Violent gang battles which involved civilian casualties provoked an urgent international response. On July 12th, Jean Hislain Frederick, deputy mayor in the Cité Soleil district of Port-au-Prince, announced that the fighting was a clash between the two rival gangs, G9 versus GPEP. Immediately after the outbreak of the fight, on July 8th, the UN Security Council unanimously approved a resolution which included renewed mandate of a UN office in a Caribbean nation. It urged for an immediate cessation of gang violence and their criminal activity, which China stressed. It also called to stop the transfer of small arms, light weapons, and ammunition to any group which supports gangs.

Two gangs’ reckless and indiscriminate fights, which caused hundreds of innocent deaths of citizens, deserve to be harshly criticized. This gang fight happened a day after the first anniversary of the assassination of President Jovenel Moïse, which further impaired the government. There was a precursor of this incident from last year. By 2021, the armed gangs’ clash became common for the people in Port-au-Prince and led to fear and terror. The level of security drastically deteriorated from the end of April, which also affected the supply of international humanitarian assistance. Haiti is already in political chaos and is about to sink into an even deeper pit.

Gangs have occupied Haiti, especially in the capital, for over 20 years with their political, economic, and security interests. The estimated number of working gangs in Haiti is 200, with 3,000 soldiers; among them, 40 gangs are high calibre, and the remaining are small bases across the country. Haiti experienced a political crisis from the rising cost of living and allegations of poor governance between 2018 and 2019. Eventually, it led to the social movements which ended the crisis of ‘Peyi Lòk’ (“closed country” in Haitian Creole) between September and November 2019. Consequently, access to essential goods and services such as water, food, electricity, fuel, oxygen, and medical supplies for health facilities were difficult to gain access to. It heavily risked human lives.

Unfortunately, as the COVID-19 pandemic began in 2020, reduced economic activities allowed the revival of gang activities. At this time, “G9 families and allies” was established and dominated developments in downtown Port-au-Prince. Meanwhile, “G-pèp-la,” led by Gabriel Jean Pierre who was opposed to the G9 led by Jimmy Chérisier, was formed. It was the beginning of a significant clash between two coalitions. Even worse, kidnappings also become a target. UN spokesman Laurence commented, “We have so far documented, from January to the end of June, 934 killings, 684 injuries and 680 kidnappings across the capital.”

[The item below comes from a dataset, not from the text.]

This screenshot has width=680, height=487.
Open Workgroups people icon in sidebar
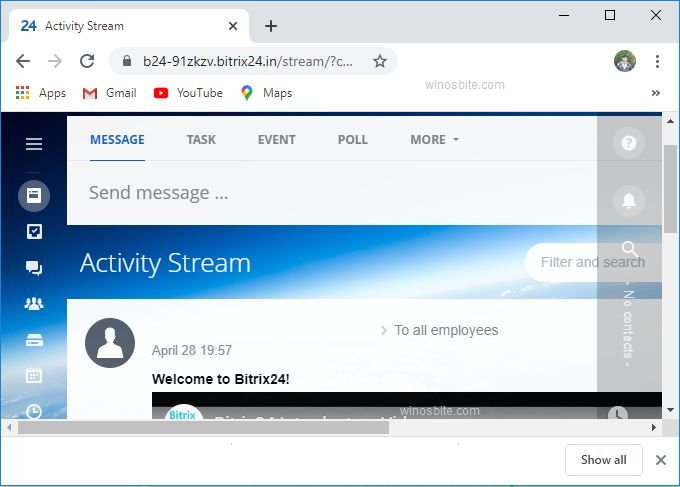click(x=33, y=303)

Currently, Haiti is facing the absence of security as its last peace mission ended in October 2017. After the death of President Moïse, due to the increasing number and scale of gang violence, many Haitians tried to flee the country for their safety and protection as the coalition faltered and the attempt to hold the general election also failed. To bring the country back to normal without fighting and concerns for living, continuous international attention is vital. Perhaps another UN mission can assist in filling the blank of solid leadership, which will be the first step toward peace.